AWS + Cerebras: Redefining AI Inference Speed
AWS announced a collaboration with Cerebras to bring the CS-3 wafer-scale engine to AWS infrastructure. Built on the AWS Nitro System, this partnership combines Cerebras' raw inference speed with AWS's security, isolation, and operational consistency.
The architecture is clever: AWS Trainium handles the prefill phase (processing your prompt), and Cerebras CS-3 handles the decode phase (generating the response). It's a hybrid approach that plays to each chip's strengths.
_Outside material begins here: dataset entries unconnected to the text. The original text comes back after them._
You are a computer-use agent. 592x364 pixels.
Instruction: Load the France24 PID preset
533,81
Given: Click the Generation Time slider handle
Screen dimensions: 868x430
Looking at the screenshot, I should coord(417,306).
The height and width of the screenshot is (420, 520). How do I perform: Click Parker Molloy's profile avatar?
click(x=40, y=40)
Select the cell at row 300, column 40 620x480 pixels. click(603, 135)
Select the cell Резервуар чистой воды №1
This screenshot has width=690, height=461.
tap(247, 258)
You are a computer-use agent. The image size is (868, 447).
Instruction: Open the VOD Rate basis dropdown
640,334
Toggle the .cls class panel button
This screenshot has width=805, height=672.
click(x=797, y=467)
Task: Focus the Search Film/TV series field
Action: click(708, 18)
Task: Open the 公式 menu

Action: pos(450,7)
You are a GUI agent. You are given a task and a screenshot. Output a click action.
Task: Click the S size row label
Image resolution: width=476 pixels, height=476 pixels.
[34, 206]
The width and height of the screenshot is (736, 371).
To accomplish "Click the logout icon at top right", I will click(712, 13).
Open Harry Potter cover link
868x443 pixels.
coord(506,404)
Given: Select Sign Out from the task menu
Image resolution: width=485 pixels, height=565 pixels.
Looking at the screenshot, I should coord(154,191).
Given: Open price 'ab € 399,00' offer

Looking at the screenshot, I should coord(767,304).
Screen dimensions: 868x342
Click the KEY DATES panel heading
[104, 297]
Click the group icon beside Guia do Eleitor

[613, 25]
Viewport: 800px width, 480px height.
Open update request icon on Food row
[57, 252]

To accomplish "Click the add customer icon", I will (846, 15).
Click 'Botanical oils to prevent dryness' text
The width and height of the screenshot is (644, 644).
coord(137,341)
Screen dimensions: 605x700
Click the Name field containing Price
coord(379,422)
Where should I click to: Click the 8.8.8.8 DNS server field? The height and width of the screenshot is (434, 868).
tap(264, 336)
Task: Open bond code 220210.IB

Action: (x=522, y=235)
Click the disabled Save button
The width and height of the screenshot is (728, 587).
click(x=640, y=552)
Why this matters beyond the benchmarks: It signals that AWS is serious about offering heterogeneous compute — not just their own silicon, but best-in-class hardware from partners. For customers, that means more options, better price/performance ratios, and the ability to choose the right tool for the right workload without leaving the AWS ecosystem.
Multi-Region Is Becoming Easier
AWS now operates 34 regions with 108 Availability Zones. They're building in Malaysia, Thailand, Mexico, New Zealand, and more. Local Zones bring AWS services within single-digit millisecond latency to population centers. Wavelength Zones embed AWS at 5G network edges.
What this means practically: building multi-region architectures is getting cheaper and more accessible every year. Five years ago, running active-active across two regions was an enterprise luxury. Today, the tooling exists to make it feasible for mid-market businesses.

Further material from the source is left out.